Rewrite the part of the listing that opens with the line containing "Click the Group" and closes with the line containing "point(578,186)", keeping every line, requests included. Add -70 to each coordinate in the answers.

Interface element listing
○ ○ ○ ○ ○

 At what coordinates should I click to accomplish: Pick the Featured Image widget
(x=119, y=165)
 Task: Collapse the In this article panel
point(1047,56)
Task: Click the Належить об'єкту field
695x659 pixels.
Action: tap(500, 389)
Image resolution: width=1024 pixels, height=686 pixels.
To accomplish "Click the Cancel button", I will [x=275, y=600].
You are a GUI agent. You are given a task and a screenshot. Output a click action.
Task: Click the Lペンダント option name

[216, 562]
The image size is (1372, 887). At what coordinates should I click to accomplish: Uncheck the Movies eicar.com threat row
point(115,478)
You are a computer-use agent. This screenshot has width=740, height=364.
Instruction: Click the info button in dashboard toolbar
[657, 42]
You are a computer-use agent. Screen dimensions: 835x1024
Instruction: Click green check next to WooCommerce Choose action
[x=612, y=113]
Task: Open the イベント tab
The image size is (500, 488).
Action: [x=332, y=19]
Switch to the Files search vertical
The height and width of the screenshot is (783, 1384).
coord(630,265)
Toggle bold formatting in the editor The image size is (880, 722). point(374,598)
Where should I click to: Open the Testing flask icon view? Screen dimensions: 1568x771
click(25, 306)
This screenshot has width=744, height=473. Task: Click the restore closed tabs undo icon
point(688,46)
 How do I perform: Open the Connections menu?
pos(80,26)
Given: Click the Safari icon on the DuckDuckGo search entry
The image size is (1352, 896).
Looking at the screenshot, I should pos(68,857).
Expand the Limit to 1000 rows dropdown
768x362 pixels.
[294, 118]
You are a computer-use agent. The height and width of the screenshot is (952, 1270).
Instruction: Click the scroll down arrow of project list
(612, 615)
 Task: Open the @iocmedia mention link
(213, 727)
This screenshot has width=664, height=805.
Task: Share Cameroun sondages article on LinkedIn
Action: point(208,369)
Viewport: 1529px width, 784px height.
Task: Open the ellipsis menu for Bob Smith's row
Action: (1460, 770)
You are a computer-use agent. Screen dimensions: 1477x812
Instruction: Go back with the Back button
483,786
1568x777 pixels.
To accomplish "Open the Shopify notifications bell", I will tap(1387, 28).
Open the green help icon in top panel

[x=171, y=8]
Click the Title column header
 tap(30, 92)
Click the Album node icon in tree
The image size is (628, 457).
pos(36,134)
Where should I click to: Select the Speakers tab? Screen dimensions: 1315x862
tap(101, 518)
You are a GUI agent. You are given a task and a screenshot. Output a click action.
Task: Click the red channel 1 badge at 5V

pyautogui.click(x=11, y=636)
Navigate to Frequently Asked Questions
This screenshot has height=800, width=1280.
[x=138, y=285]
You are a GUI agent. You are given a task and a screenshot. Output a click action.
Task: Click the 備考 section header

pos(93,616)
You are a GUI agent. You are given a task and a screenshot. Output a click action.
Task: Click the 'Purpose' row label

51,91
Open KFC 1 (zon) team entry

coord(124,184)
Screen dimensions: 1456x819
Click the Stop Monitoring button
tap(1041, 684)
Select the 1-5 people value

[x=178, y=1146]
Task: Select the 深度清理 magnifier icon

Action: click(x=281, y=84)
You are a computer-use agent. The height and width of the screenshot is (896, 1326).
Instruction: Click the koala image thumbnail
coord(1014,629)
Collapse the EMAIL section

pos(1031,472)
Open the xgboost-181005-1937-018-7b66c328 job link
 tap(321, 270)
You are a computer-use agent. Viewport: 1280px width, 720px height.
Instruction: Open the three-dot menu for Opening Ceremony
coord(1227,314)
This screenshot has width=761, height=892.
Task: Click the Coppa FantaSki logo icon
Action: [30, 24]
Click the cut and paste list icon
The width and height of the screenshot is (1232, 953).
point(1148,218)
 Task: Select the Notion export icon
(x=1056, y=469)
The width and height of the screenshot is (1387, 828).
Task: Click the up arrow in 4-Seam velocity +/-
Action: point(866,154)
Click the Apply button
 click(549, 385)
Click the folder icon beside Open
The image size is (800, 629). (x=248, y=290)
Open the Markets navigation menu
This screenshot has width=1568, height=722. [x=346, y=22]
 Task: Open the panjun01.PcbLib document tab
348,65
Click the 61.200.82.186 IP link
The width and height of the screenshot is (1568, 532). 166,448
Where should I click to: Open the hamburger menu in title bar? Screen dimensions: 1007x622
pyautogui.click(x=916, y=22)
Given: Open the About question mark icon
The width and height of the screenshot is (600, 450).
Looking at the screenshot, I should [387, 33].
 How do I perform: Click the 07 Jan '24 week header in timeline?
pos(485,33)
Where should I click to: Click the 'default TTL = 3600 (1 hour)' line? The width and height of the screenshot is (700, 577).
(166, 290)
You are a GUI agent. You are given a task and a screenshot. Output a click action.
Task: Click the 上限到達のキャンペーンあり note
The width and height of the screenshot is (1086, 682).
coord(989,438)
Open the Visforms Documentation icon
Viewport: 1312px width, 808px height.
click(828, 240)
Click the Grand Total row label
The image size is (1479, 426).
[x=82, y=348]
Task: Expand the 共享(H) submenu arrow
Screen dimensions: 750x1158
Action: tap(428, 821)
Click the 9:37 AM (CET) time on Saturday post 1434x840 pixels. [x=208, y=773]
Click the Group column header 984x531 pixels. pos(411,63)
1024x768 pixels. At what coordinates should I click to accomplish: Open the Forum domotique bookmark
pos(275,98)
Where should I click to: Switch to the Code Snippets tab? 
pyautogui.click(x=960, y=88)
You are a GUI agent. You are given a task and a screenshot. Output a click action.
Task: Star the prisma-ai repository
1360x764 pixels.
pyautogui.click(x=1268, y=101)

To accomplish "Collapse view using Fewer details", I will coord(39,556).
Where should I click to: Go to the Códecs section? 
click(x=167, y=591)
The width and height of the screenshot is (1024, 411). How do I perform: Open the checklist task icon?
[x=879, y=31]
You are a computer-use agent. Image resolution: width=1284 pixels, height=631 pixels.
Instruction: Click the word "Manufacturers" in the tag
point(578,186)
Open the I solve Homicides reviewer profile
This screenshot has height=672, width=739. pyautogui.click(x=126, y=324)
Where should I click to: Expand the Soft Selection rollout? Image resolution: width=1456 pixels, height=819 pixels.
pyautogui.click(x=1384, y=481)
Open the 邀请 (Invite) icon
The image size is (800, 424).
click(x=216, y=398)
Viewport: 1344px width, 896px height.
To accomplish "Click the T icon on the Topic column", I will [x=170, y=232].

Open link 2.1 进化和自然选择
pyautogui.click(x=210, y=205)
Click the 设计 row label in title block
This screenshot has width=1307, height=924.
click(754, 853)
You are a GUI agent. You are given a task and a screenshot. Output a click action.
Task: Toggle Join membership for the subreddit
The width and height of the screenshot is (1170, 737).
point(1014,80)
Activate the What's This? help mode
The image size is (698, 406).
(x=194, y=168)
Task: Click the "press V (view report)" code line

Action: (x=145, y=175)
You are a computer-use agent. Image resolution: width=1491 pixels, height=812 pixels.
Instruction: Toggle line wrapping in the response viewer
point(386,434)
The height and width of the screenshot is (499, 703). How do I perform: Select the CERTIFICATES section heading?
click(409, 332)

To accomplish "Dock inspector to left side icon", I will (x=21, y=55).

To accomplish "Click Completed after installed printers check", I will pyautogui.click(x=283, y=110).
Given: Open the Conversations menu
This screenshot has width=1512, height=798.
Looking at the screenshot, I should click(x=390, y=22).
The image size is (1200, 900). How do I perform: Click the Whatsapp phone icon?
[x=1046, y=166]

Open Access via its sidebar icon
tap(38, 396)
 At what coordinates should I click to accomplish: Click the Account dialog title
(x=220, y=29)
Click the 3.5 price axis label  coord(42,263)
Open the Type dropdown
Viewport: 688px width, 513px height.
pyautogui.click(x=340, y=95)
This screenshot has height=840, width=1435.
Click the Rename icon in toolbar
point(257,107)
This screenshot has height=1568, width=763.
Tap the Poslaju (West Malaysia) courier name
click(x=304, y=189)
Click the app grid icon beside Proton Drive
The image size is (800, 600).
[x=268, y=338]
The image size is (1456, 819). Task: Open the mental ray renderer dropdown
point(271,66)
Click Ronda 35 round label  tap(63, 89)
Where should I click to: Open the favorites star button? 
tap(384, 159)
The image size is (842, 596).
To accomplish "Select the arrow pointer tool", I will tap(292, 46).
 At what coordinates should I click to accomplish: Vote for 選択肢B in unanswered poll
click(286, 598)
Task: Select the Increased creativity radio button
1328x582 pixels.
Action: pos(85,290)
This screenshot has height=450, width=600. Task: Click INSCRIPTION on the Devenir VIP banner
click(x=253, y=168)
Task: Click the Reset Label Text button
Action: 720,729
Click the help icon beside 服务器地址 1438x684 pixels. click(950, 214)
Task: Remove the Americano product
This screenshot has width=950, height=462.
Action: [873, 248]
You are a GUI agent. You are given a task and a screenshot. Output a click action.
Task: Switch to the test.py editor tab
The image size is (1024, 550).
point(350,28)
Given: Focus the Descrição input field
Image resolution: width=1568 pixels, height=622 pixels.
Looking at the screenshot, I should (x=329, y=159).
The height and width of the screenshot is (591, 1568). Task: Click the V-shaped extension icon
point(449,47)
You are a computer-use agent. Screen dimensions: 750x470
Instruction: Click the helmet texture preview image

○ ○ ○ ○ ○

## [Task answer]
Click the Group column header 984x531 pixels. pos(341,-7)
1024x768 pixels. At what coordinates should I click to accomplish: Open the Forum domotique bookmark
pos(205,28)
Where should I click to: Switch to the Code Snippets tab? 
pyautogui.click(x=890, y=18)
You are a GUI agent. You are given a task and a screenshot. Output a click action.
Task: Star the prisma-ai repository
1360x764 pixels.
pyautogui.click(x=1198, y=31)

To accomplish "Collapse view using Fewer details", I will coord(-31,486).
Where should I click to: Go to the Códecs section? 
click(x=97, y=521)
The width and height of the screenshot is (1024, 411). How do I perform: Open the checklist task icon?
[x=809, y=-39]
You are a computer-use agent. Image resolution: width=1284 pixels, height=631 pixels.
Instruction: Click the word "Manufacturers" in the tag
point(508,116)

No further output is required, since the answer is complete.